Jugdutt B I
Department of Medicine, University of Alberta, Edmonton.
Can J Cardiol. 1993 Jan-Feb;9(1):103-14.
To review the evidence for the temporal pathophysiological evolution of structural, topographic and functional changes during remodelling post infarction, and how the timing and duration of therapeutic interventions for limiting remodelling might influence outcome.

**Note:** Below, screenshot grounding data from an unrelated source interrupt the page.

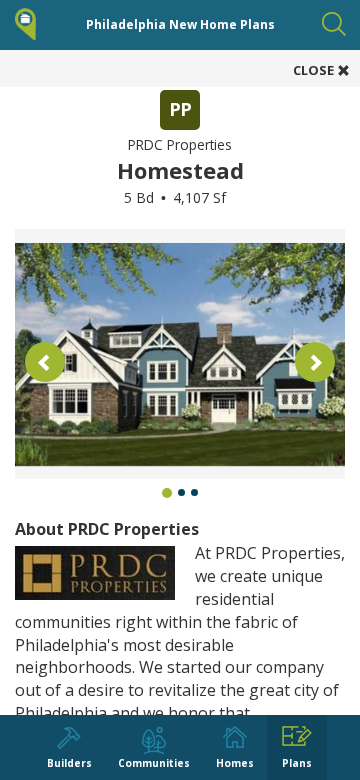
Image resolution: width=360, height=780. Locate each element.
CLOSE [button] (315, 70)
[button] (45, 362)
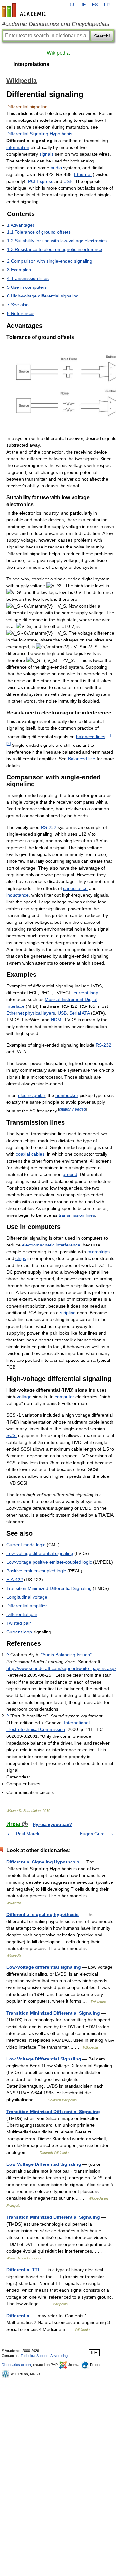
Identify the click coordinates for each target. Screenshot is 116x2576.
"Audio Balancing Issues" (66, 1654)
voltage (24, 1396)
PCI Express (40, 181)
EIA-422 (14, 1579)
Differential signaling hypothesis (42, 1914)
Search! (102, 35)
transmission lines (77, 1215)
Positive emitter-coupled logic (36, 1570)
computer (64, 1396)
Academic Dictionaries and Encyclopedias (55, 24)
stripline (68, 1312)
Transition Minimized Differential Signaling (49, 1588)
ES (95, 5)
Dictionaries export (16, 2365)
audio (56, 167)
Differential (18, 2315)
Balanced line (81, 758)
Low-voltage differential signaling (39, 1553)
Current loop (19, 1631)
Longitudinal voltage (26, 1597)
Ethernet (83, 174)
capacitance (75, 888)
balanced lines (90, 736)
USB (67, 181)
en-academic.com (25, 10)
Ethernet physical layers (30, 1013)
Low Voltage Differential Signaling (43, 2058)
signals (46, 154)
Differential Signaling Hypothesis (39, 133)
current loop (86, 992)
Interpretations (31, 64)
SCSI (11, 1435)
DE (83, 5)
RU (71, 5)
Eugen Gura (92, 1833)
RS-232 (48, 827)
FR (107, 5)
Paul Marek (27, 1833)
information (17, 147)
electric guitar (31, 1095)
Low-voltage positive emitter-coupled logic (49, 1562)
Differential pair (21, 1614)
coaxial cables (30, 1154)
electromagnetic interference (51, 1244)
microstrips (98, 1251)
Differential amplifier (26, 1605)
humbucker (66, 1095)
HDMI (57, 1019)
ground (70, 1174)
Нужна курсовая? (52, 1824)
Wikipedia (58, 53)
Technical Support (35, 2356)
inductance (17, 895)
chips (20, 1258)
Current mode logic (25, 1544)
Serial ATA (79, 1013)
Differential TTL (23, 2269)
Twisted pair (18, 1623)
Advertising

Published English language literature.
The focus was on experimental and clinical studies relating to modification of post infarct remodelling as well as pertinent clinical trials with clinical outcome and mortality end-points.
An objective determination of the timing and duration of therapy from the indexed infarction, and the rationale for the approach and its possible relation to measured outcome parameters.
Several strategies targeted to salvage ischemic myocardium and unload the left ventricle have proven effective in limiting remodelling. Because remodelling begins very early and is a staged and progressive pathophysiological process, timing and duration of therapy are likely to have a profound effect on outcome. Different outcomes can be expected depending on whether therapy is begun very early (during the infarction process), early (after completion of the infarction process but before significant deposition of infarct collagen has occurred), late (after infarct collagen has peaked and infarct healing is completed) or very late (after healing is completed). Different outcomes can also be expected with therapy that spans one or more of these stages. Maximum benefit might be expected from therapy that is begun very early, spans the entire healing process and extends beyond. Two-dimensional echocardiograms can be used to assess the impact of therapies on remodelling and function. Very early thrombolysis and low dose intravenous nitroglycerin followed by prolonged angiotensin-converting enzyme inhibition and/or nitrate appear to be a very promising algorithm.
The optimal therapeutic strategy for limiting post infarct remodelling should recognize the pathophysiological staging of the process and be targeted at preventing infarction, early expansion and progressive dilation.
回顾心肌梗死后重构过程中结构、形态及功能改变的时间性病理生理演变证据,以及限制重构的治疗干预的时机和持续时间如何影响预后。
已发表的英文文献。
重点关注与心肌梗死后重构改变相关的实验和临床研究,以及具有临床结局和死亡率终点的相关临床试验。
根据索引梗死客观确定治疗的时机和持续时间,以及该方法的原理及其与测量的结局参数的可能关系。
几种旨在挽救缺血心肌和减轻左心室负荷的策略已被证明在限制重构方面有效。由于重构很早就开始,且是一个分阶段进行的渐进性病理生理过程,治疗的时机和持续时间可能对预后有深远影响。根据治疗是在极早期(梗死过程中)、早期(梗死过程完成后但梗死胶原显著沉积之前)、晚期(梗死胶原达到峰值且梗死愈合完成后)还是极晚期(愈合完成后)开始,可预期不同的结局。跨越这些阶段中的一个或多个阶段的治疗也可预期不同的结局。极早期开始、贯穿整个愈合过程并持续更长时间的治疗可能会带来最大益处。二维超声心动图可用于评估治疗对重构和功能的影响。极早期溶栓和低剂量静脉注射硝酸甘油,随后长期使用血管紧张素转换酶抑制剂和/或硝酸盐似乎是一种非常有前景的方案。
限制心肌梗死后重构的最佳治疗策略应认识到该过程的病理生理阶段,并旨在预防梗死、早期扩张和进行性扩张。